Archive for the tag 'restaurant humor'

An All-Purpose Insult Enhancer

Mark K February 26th, 2008

A few months ago, my son Joe trained to be a line cook at our restaurant. His job was to prepare the various salads and to have them ready at the precise moment when the other line cooks had their appetizers and main courses ready. If one person is slow, the food gets cold, the other cooks grumble, the customer becomes impatient, and the waiter’s tip suffers. It’s a lot of pressure to put on a teenager who is just developing his knife skills and ability to multi-task.
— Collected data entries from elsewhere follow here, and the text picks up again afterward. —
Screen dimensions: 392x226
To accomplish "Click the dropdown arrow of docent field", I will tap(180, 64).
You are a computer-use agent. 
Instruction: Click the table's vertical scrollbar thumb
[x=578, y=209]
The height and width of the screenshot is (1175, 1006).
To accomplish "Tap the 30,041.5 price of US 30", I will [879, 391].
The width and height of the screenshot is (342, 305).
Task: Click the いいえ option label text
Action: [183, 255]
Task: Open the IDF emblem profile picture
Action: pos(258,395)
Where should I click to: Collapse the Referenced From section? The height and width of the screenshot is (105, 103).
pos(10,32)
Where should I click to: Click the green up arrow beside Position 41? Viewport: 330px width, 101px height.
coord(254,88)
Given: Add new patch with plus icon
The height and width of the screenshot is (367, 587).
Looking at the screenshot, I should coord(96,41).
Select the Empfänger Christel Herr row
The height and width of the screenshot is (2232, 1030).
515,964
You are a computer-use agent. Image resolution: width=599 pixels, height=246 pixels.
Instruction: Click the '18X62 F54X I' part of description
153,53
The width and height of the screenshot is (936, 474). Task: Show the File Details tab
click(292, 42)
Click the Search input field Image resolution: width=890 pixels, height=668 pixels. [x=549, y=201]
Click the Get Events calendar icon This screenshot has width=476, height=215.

To make matters worse, the culture of the kitchen in a busy restaurant can be a bit rough-and-tumble. At its worse, the vocabulary and style of communication falls somewhere between longshoreman and carney. To complicate matters even more, this colorful exchange is in two languages. The hispanics speak Spanish with one another, those born in the US speak English and then there’s a sort of “restaurant Spanglish” that’s used between the two groups.

Those of us who studied Spanish in school and can understand the “textbook perfect” diction of our high school Spanish teacher don’t stand a chance. There is one word that stands out above all the rest, an all-purpose adjective that crops up in just about every sentence – “pinche” (pronounced peen-chay).

Now, depending on who you ask, this is either a harmless little filler word, or a foul curse. It seems to depend on where you are from. In many Spanish-speaking countries it means something like “insignificant”, “lousy”, “miserable” or “worthless”. It might be used in this context to emphasize the dirtiness of “los pinches platos” or the difficulty of “este pinche trabajo”.

In seems that in Mexico, however, the word has a harsher connotation. The website pinche.com (I kid you not) defines it thusly

In Mexico, “pinche!” is an all-purpose insult enhancer, which is roughly equivalent to the use of “f***ing” in English.

So, this is a long-winded explanation for the purpose of explaining to you how my son Joe became known as “Pinche Yoey”, as in “Pinche Yoey, hurry up and finish the pinche salad so we can serve this pinche food!”

Sure, the older, more experienced cooks were being a little rough on him, but it was also a sign of acceptance that they were teasing him and hanging a nickname on him.

But then I bought a new dictionary for my Spanish class and was checking to see how thorough it was – did it even contain colloquial expressions? I looked up “pinche” and there was the expected definition, “rotten”. But then, there was a second, unexpected definition – “cook’s assistant”!

This changed everything! Joe’s coworkers weren’t teasing or demeaning him – they were calling him by his rightful title! It was a sign of respect!

As it turns out, what they had been saying to him all along was, “Esteemed colleague and assistant chef Joe, please, at your convenience but with a hint of urgency, complete your salad which, next to your impressive talents might seem insignificant, but nevertheless needs to join our comparatively modest dishes.”

Who knew that the meaning of one pinche word could change an entire pinche conversation!